Hasta ahora, las autoridades sabían que al menos dos de los detenidos del MRP habrían recibido instrucción en manejo de explosivos en campamentos elenos en Arauca y Venezuela. Se trataría de alias Visaje y Calvo, a quienes en marzo de este año detuvieron en flagrancia cuando iban a activar una bomba en el sur de la ciudad. Aunque cayeron con las manos en la masa y quedaron grabados incluso en video, en esa oportunidad un juez los dejó en libertad con el argumento de que la bomba no estalló (ver fotos). Las autoridades los tuvieron que buscar de nuevo y los arrestaron otra vez tras el ataque al Andino.

El peligro sigue

Los documentos encontrados no dejan duda de la relación entre el MRP y los elenos. Sin embargo, es grave que desde prisión los contactos siguen.“Los pelaos continúan con la actitud”, afirma uno de los fragmentos de una carta encontrada en la celda de Boris, en la que desde el exterior le informan que hay otros integrantes dispuestos a continuar con las acciones terroristas. Ese papel llegó pocos días después de los dos ataques fallidos en los últimos dos meses.

Talibán, otro de los detenidos, tenía en su celda una extensa lista con gran cantidad de números celulares y contactos. También una relación de números de cuentas y nombres de personas que consignan diferentes montos de dinero.
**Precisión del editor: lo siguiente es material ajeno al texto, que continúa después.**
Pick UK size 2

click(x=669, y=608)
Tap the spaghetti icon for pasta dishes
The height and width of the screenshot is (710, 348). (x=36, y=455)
En todo caso, resulta increíble que las autoridades penitenciarias hayan incurrido en la ingenuidad de dejar en el mismo lugar a todos los integrantes de la célula señalada de sembrar el terror con más de una docena de ataques en la capital, para seguir en contacto con sus redes externas y planear nuevas acciones. Gran parte de los colaboradores que están en la calle del MRP ya están identificados. Las autoridades tienen el reto no solo de impedir nuevos ataques, sino de llevar con prontitud ante la justicia a esta organización terrorista.